Exercise material:
* * *
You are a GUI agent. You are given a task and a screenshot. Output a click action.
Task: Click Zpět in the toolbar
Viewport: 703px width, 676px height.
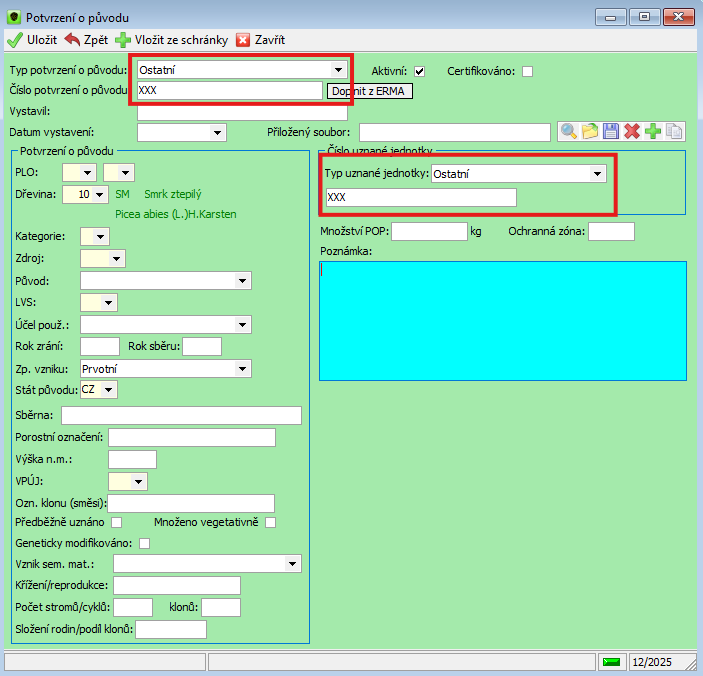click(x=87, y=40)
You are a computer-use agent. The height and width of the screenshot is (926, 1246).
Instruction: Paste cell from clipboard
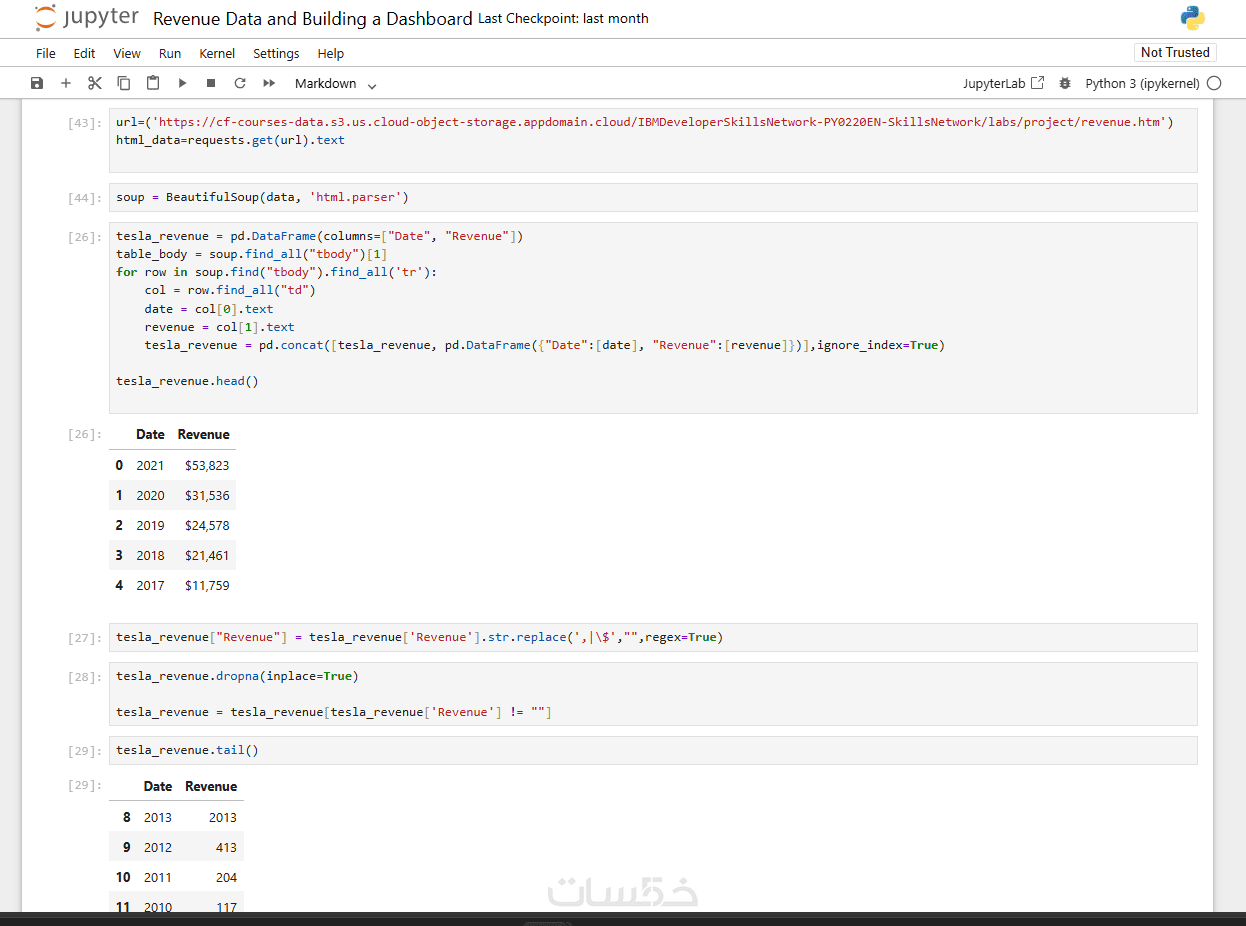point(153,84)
* * *
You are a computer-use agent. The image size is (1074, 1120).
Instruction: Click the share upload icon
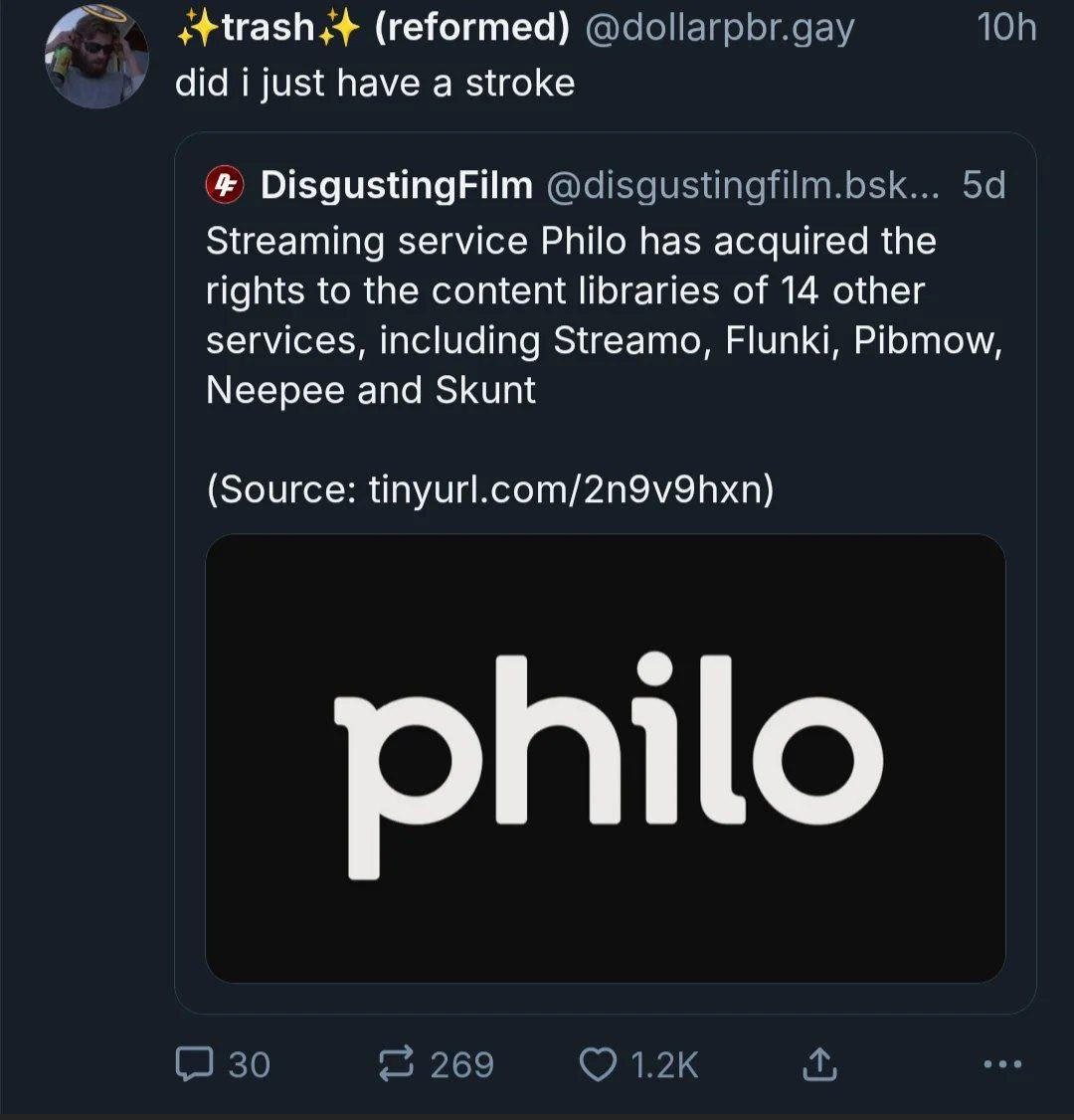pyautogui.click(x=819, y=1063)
* * *
What you are asked to do: Spot every line in the entries that includes the word "computer", and copy each one out.

Task response:
You are a computer-use agent. The height and width of the screenshot is (926, 1246).
You are a computer-use agent. The image size is (1074, 1120).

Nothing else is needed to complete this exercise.